___ Listed records

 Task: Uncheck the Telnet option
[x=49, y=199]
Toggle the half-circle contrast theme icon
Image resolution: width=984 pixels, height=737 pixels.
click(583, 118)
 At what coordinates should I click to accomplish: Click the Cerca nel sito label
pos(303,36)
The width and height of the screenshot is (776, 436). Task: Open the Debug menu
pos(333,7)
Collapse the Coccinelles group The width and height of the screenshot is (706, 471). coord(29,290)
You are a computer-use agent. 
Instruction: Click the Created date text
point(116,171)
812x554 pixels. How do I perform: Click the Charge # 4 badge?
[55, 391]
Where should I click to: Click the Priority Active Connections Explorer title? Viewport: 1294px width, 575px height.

______
___ Listed records

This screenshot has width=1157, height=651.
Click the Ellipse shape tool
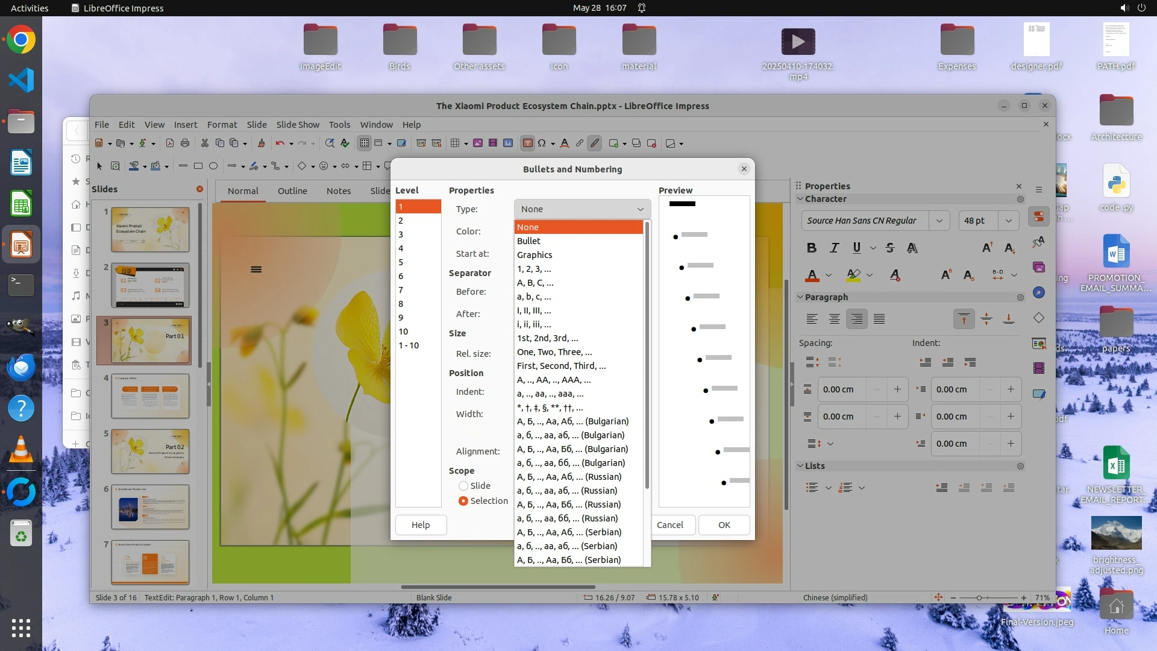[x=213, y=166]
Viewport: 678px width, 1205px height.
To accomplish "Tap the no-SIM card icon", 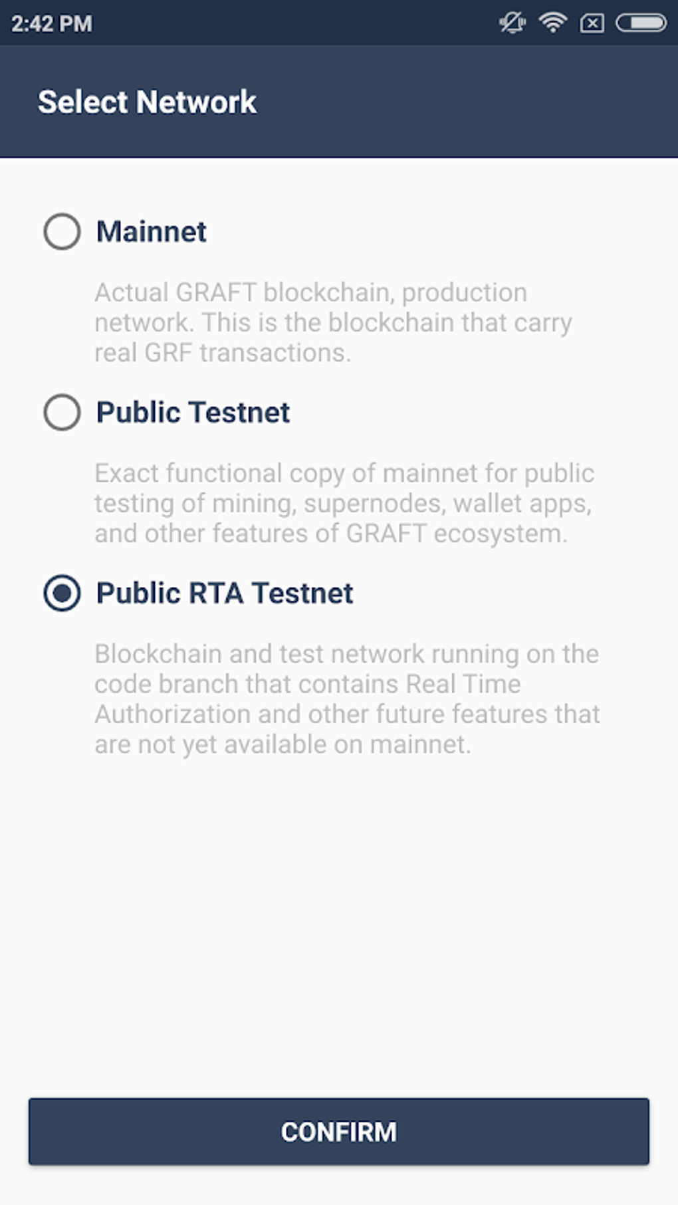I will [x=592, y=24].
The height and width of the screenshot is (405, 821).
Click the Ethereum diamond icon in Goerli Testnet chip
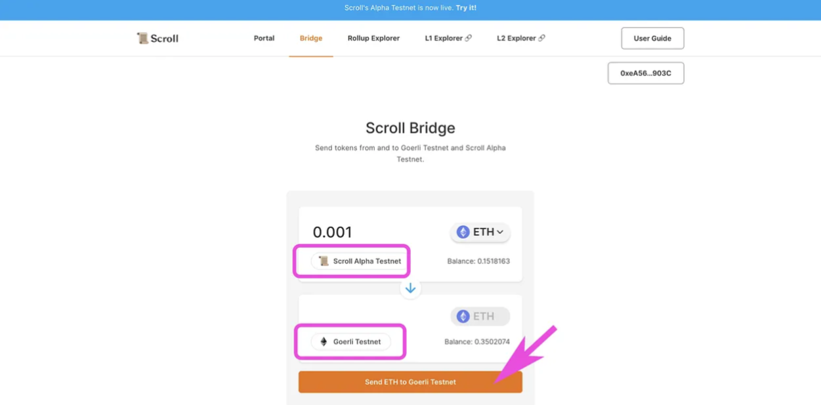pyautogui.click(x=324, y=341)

______

### Exercise requirements
Can you arrange the records, from the line containing "The width and height of the screenshot is (776, 436)." through the line containing "Where should I" (both included), as a Markdown table with a Row column giving each line's number and a Line column holding its text, leaving out any blank lines?

### Correct result
| Row | Line |
|---|---|
| 1 | The width and height of the screenshot is (776, 436). Task: Open the Debug menu |
| 2 | pos(333,7) |
| 3 | Collapse the Coccinelles group The width and height of the screenshot is (706, 471). coord(29,290) |
| 4 | You are a computer-use agent.  |
| 5 | Instruction: Click the Created date text |
| 6 | point(116,171) |
| 7 | 812x554 pixels. How do I perform: Click the Charge # 4 badge? |
| 8 | [55, 391] |
| 9 | Where should I click to: Click the Priority Active Connections Explorer title? Viewport: 1294px width, 575px height. |